[Audience laughter]
Prince: Life is a one-night stand.
[Uncomfortable silence]
The next ten years of Prince’s life were marked by political activism. Violence in Africa and Asia led to the rise of the Repatriation Movement, which fought for the return of former North Americans to their home continent. While most countered the movement on practical grounds—North America simply wasn’t habitable yet—Prince saw the movement as something deeper and darker. He felt the movement was about rejecting Africa and Asia and the expatriates’ hosts more than a desire to return to their devastated homeland.[21][22]
In a widely quoted speech in 2034, Prince said:
This is not a movement about returning home. This is a movement about rejecting friends. This is not a movement about finding comfort in familiar lands. This is a movement about fearing those who wish to help. This is not about repatriation. This is about rejection.[23]
Prince was a prolific essay writer during this period, but nothing ever approached the popularity and power of his earlier work. His essay “Rejecting Home” (Der Spiegel, 2035), an acerbic and politically pointed update of his essay “Coming Home,” was described by critic Gerald King as “a sad attempt by Prince to leverage his earlier brilliance to make a point about what many are starting to see in him as a naïve perception of unity in people who want no such thing.”[24]
Prince ceased his anti-repatriation activism when parts of North America were re-opened for settlements in 2038.[citation needed]
Excerpt from Rhythms of Decline by Julian Prince (Knopf, 2029)
Simon had hoped that all would be normal in the end. He would tuck Annie into bed, pat Arthur on the head, and then kiss them both goodnight. Jason would wander off, falling asleep to the dull glow of some video game or another. Later, Simon would poke his head in, mutter a goodnight, and then turn the electronics off. Finally, he and Annie would hold each other and let the night take them. That was his dream—that they would fall asleep as a family and never wake up.

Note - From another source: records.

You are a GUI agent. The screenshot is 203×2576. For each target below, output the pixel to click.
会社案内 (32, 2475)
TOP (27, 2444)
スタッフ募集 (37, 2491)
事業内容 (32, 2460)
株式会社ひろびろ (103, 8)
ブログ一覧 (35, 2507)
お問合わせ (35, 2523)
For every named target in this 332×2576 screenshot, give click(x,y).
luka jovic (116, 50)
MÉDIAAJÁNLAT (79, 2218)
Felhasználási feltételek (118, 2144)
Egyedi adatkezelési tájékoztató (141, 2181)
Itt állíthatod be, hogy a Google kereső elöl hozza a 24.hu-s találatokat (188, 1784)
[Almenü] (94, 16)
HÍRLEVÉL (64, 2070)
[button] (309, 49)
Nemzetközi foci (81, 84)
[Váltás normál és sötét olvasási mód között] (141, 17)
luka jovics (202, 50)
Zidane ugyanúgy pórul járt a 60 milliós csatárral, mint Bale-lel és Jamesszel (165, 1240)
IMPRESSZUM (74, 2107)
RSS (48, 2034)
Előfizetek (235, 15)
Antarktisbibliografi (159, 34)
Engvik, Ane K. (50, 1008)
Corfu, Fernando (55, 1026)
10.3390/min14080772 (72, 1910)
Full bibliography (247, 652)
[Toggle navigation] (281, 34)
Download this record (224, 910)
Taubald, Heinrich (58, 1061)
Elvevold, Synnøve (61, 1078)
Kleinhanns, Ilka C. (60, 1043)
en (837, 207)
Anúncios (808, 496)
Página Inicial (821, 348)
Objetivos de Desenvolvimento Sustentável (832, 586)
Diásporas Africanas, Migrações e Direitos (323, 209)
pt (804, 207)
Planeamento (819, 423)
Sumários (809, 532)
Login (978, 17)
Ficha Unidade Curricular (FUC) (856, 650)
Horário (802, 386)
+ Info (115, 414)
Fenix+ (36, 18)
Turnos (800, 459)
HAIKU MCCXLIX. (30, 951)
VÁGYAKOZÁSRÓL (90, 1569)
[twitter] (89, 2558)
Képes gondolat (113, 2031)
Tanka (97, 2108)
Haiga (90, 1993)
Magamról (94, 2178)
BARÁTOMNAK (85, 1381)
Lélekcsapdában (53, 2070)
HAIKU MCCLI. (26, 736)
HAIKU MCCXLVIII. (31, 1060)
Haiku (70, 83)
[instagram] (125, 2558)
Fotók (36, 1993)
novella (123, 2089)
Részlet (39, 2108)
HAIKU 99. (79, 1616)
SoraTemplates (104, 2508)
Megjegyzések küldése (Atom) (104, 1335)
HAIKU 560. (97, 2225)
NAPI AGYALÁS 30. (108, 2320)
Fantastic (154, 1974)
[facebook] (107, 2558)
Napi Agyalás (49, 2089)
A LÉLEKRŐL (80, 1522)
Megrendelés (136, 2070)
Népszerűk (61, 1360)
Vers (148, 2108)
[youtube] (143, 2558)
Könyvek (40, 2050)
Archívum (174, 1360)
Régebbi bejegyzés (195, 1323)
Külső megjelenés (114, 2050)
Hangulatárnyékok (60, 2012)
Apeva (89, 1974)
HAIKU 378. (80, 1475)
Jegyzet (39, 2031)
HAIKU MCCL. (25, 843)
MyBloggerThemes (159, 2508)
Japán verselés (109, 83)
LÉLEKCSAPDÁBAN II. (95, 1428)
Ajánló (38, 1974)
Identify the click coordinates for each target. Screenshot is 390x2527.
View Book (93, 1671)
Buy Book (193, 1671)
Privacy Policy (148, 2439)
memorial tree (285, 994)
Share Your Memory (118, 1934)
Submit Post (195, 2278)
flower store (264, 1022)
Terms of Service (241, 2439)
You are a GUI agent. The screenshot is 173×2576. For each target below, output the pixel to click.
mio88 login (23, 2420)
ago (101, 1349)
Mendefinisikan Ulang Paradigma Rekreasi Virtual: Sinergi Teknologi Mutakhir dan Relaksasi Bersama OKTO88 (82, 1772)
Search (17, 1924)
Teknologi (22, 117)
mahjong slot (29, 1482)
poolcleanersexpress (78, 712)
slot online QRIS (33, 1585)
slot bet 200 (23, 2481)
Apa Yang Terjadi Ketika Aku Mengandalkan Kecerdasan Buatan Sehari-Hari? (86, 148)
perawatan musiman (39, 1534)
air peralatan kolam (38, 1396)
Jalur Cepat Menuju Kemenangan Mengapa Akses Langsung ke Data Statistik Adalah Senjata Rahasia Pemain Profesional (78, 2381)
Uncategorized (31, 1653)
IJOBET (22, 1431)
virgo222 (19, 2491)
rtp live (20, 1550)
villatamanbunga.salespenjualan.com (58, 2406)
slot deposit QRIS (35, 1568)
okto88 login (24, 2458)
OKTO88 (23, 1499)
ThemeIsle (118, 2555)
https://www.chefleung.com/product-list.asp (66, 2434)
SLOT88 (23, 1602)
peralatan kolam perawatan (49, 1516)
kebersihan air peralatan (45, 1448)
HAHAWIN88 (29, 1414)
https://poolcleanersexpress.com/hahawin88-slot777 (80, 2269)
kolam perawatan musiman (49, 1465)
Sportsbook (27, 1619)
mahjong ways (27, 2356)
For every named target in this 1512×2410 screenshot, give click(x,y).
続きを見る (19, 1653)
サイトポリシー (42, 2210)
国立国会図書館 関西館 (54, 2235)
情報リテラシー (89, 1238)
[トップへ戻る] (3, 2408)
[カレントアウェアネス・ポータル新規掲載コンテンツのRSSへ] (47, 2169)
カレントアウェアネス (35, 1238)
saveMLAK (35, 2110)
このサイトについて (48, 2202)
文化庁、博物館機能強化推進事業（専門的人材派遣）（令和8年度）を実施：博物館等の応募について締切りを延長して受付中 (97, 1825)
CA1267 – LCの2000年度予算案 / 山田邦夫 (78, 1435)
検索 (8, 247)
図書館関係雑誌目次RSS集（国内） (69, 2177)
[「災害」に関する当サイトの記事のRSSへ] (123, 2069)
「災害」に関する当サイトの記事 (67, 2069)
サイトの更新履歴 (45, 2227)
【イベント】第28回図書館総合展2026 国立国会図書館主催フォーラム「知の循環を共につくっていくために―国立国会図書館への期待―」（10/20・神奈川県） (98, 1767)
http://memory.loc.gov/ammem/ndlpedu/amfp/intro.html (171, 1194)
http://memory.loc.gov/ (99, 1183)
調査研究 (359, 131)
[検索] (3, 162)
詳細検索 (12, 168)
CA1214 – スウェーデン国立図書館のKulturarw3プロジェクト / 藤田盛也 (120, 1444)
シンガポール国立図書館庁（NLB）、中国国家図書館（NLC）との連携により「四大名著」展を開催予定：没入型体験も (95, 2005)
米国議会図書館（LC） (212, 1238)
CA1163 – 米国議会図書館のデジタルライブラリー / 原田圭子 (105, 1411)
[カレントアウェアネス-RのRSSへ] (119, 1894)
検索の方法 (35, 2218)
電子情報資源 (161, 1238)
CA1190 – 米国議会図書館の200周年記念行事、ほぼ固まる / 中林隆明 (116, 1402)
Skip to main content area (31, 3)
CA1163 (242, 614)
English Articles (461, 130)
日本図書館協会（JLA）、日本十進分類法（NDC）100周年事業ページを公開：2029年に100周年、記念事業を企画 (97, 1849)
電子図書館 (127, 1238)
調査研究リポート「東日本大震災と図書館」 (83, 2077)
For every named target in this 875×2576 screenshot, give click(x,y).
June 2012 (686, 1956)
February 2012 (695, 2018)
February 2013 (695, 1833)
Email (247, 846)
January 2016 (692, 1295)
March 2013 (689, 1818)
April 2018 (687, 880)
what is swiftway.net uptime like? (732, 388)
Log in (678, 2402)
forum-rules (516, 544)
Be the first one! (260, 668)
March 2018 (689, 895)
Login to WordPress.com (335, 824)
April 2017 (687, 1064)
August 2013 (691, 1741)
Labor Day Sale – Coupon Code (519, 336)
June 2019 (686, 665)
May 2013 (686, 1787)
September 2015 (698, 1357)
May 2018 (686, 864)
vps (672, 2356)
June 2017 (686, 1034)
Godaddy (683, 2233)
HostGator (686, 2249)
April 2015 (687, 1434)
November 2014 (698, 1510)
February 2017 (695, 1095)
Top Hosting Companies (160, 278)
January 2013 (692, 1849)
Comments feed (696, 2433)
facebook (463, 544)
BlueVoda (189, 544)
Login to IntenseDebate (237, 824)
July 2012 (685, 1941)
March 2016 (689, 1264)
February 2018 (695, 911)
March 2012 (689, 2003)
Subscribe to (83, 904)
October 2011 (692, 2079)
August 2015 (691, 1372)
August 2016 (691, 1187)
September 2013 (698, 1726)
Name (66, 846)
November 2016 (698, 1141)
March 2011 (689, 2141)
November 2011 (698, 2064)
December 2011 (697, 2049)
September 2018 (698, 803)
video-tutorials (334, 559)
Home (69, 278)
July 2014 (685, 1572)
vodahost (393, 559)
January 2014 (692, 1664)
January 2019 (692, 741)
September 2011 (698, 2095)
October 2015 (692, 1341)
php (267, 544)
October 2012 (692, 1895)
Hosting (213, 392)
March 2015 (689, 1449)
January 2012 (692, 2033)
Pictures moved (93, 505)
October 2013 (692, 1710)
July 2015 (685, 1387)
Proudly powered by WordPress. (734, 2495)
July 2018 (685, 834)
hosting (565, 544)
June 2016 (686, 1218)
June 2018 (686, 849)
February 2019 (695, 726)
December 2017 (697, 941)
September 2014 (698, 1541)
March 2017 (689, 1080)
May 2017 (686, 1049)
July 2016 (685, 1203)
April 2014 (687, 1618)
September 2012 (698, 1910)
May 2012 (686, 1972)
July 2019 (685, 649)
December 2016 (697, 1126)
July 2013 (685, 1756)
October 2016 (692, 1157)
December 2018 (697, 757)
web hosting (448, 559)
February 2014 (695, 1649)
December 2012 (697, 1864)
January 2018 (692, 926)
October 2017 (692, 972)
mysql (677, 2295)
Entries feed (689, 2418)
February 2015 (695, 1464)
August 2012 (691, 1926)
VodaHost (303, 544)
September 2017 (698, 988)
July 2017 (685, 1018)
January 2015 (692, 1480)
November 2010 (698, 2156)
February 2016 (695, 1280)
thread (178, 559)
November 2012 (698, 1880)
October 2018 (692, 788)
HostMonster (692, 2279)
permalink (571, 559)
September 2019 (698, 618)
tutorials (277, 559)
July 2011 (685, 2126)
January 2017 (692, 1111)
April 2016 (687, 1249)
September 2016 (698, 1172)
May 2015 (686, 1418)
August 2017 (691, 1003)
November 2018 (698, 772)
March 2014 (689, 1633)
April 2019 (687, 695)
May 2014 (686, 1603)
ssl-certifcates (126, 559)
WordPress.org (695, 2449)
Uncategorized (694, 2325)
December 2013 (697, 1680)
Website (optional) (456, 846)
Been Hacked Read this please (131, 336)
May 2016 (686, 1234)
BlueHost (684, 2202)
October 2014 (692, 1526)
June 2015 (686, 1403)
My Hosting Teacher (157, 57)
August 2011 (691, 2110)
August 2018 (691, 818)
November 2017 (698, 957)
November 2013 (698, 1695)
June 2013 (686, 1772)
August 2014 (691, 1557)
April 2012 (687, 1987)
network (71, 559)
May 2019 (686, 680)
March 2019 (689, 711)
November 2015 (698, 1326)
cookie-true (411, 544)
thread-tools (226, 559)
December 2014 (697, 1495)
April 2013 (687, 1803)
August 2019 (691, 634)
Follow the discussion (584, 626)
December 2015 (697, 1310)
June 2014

Yet, somehow, this seemed better. Their tears, their grief, and their fear tapped into a well deeper than family ritual. They were together in a moment when being alone seemed profane and wrong.
Jason joined Simon and began to cry as they all held each other. No one said anything. They breathed the air that gave them life. They shared the love that made them family. They cried the tears that made them human.
And then they died.
Prince lived the rest of his life in Capetown, South Africa. He only published three more novels; all were well-received but garnered far less praise than The Grey Sunset and Rhythms of Decline.[citation needed]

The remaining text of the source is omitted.